Tortima mostra al ragazzino una casa d'appuntamenti e il ragazzo decide d'andarvi, senza avere un'idea precisa di come comportarsi con una donna. Con tale gesto spera di negare ciò che Berto e gli altri ragazzi credono di lui e Saro e, contemporaneamente, di superare i propri sentimenti contrastanti nei confronti della madre. Sulla soglia del lupanare il ragazzino è fermato, perché troppo giovane e, quando torna a casa, assiste ad un bacio tre Renzo e la madre. La sera, in un colloquio con la madre il ragazzo chiede di non essere più trattato come un bambino e la madre gli promette di considerarlo un uomo.

Moravia sembra vagheggiare un mondo anteriore alla moralità e a ogni divieto, lontano da ipocrisie e convenzioni sociali.

Racconti romani (1954-1959)

I sessantun racconti della raccolta evocano la Roma popolare con un nuovo realismo, lontano sia dalla satira di Belli, sia dalla bonomia di Trilussa, ma con simpatia e con un sincero interesse per un'umanità tormentata Moravia racconta la semplice vita di disoccupati, emarginati e poveri che formano il sottoproletariato romano. Nei racconti compaiono tutti i personaggi e ed i tipi del neorealismo, una coloratissima umanità, formata da bottegai, camerieri, pataccari, ladruncoli, donnette che si dibattono tra delusioni, speranze, odi, amori, gelosie, sogni irrealizzabili, piccole gioie, ripicche, meschinità, generosità inattese, nel quotidiano romanzo della vita.

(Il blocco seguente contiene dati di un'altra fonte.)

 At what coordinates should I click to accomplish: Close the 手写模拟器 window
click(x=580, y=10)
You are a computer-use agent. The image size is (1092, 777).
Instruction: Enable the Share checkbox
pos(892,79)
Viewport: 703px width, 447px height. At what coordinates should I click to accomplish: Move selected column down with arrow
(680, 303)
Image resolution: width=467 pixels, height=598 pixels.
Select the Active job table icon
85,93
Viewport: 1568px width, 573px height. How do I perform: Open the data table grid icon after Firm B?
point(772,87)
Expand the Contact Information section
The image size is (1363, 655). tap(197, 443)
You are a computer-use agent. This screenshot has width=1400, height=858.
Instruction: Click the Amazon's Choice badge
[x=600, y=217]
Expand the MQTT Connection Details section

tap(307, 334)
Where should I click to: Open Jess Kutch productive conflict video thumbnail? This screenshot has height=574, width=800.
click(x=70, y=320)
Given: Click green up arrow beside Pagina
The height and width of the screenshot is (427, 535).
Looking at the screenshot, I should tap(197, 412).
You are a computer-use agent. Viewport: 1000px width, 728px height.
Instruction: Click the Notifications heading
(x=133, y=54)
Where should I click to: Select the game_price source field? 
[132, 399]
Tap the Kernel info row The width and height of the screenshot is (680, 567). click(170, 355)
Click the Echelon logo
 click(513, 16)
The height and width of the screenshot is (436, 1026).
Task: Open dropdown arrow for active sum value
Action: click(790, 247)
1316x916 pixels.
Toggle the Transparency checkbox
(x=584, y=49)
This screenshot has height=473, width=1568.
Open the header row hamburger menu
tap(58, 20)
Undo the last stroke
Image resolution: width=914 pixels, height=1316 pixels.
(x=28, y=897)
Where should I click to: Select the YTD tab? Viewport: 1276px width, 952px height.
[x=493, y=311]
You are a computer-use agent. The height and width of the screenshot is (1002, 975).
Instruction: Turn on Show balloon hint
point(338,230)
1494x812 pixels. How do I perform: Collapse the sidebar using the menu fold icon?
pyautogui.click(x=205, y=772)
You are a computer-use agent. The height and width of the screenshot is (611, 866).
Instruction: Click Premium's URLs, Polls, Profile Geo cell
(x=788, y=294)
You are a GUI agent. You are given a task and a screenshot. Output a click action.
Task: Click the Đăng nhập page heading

Il linguaggio, crudo e gergale non è dialettale, bensì un italiano colorito di locuzioni e modi sintattici romaneschi. I racconti sono affreschi di vita quotidiana, quasi rapide sceneggiature, a volte quasi caricaturali. I racconti nel loro insieme formano un testo omogeneo, coinvolgente, vario. I motivi ricorrenti sono il denaro mal guadagnato, il sogno della tavola imbandita, le strade afose e maleodoranti, la sessualità, la casa misera e la famiglia insopportabile.